The way we bank is changing. Many branch networks are being closed or shrunk and spending on digital technology is on the up. Why? Banking at physical branches is in decline, whereas 66% of the UK is predicted to be using internet banking by 2020.

If traditional banks want to survive, they’re going to have to get with the times. And fast.

A change in the tide

Ever since the financial crisis, people have been sceptical of banks. Indeed, 1 in 8 people think bankers are paid too much. Yet only 16% of people think that banks provide quality products and services which are sold responsibly. That’s pretty damning by all accounts.

Following the crisis, The Bank of England has encouraged competition in the banking industry. And in 2015, Martin Stewart, Director of prudential regulation and supervision of UK banks at the Bank of England, said that they had seen a significant shift in the mix of applicants wanting banking licenses:

“We expect this trend to continue over the next few years, particularly where there is a gap in the market – whether it be the service they provide, the customers they target, the products they sell or the technology they use.”

The financial services industry is facing a digital disruption that is reshaping the entire sector.

New kids on the block

There is some seriously fierce competition out there. From apple pay to challenger banks, there are countless new and disruptive innovations popping up all over the banking industry, luring customers away from traditional banks.

Considering the average person uses their bank’s mobile app over 25 times a month, yet accesses their bank branch only less than once a month, it is no surprise that many of these up and coming businesses in the financial sector are built with the digital and connected client in mind.

If traditional banks are going to continue amidst this new competition, they’ll need to transition and adapt. Many have started the process by shrinking their branch networks and spending significantly on digital technologies, but more needs to be done to reflect the rapid change of customer behaviour.
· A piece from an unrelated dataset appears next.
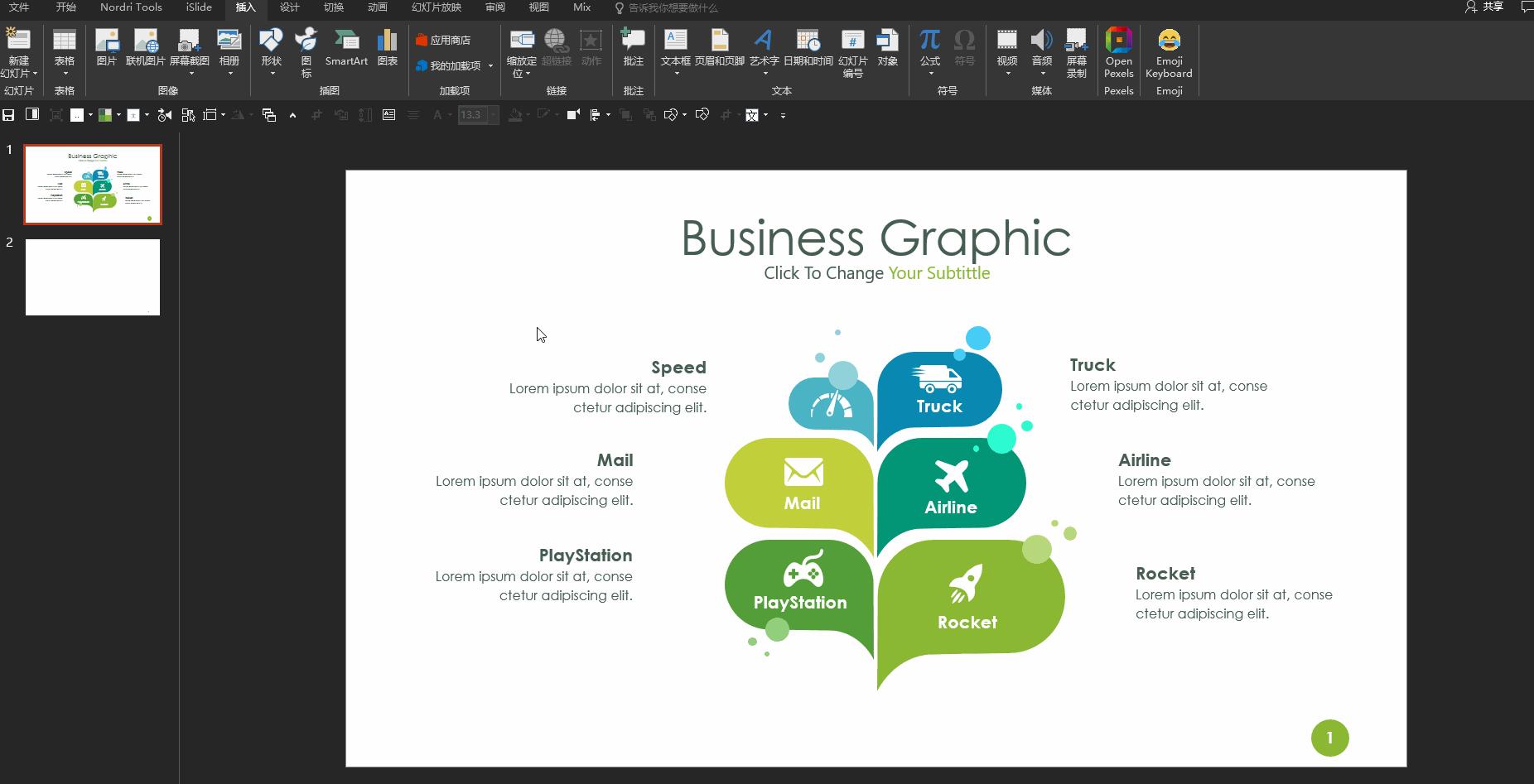This screenshot has height=784, width=1534.
Task: Launch the Open Pexels add-in
Action: point(1118,53)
Take Atom Bank — it’s the UK’s first bank built exclusively for mobile. On their homepage they promise that they’re ‘always to hand’ because they are building an entire bank into their App. Atom’s an app based bank doesn’t have any high street branches because “they’re unnecessary, no one wants to visit them and no one likes queuing.”

Atom Bank Homepage

Instead, clients can do all of their banking on their phones, 24/7. Atom also offer plenty of other perks from simple login using your face and voice recognition to fun features like being able to name the bank whatever you want to.


Blame Millennials and their growing expectations

Millennials are the largest generation in the US and they have high expectations when it comes to customer service.

To put it into perspective, 68% of them have stopped doing business with a brand due to a single poor customer service experience. Suffice to say, if they aren’t impressed by their banks offerings or services, they will have no problem moving on. Get it right though and they can be very loyal customers.

Basically – while millennials might have high demands, these expectations are likely to become ubiquitous and a requested standard across other demographics.

Christopher Hunsberger, EVP Global Products and Innovation, Four Seasons Hotels and Resorts, puts it in a nutshell:

“Millennial customers are an important group of guests in their own right. But their significance is more than that: They’re a unique group in terms of their impact on the rest of our customer base. The behaviours and expectations of the millennial group of guests tend to shape the thinking of the rest of us.”

Digital transformation and changing consumer habits change the way they think about good customer service in the banking sector.

So where to start?

a) Know thy customer

Customers expect banks to understand their needs and tailor their products and services to suit. Whether the consumer has just become a parent, started a business or is about to retire – all will have an impact on which product is right for them. Banks need to be proactive in ascertaining this information:

  • Ask: When qualifying a potential customer, use digital advice solutions in your mobile app or website to ask them valuable questions which will help you to help them.
  • Analytics: Behavioural, demographic and historical analytics allow banks to customise the customer’s experience accordingly.

In fact, according to the recent Segmint Consumer Bank Marketing Report, “73 percent of Americans who have a bank, trust that their bank knows what financial products and services to recommend to best meet their personal needs. But, 34 percent say they wish their bank better anticipated their financial needs and offered them more timely advice.”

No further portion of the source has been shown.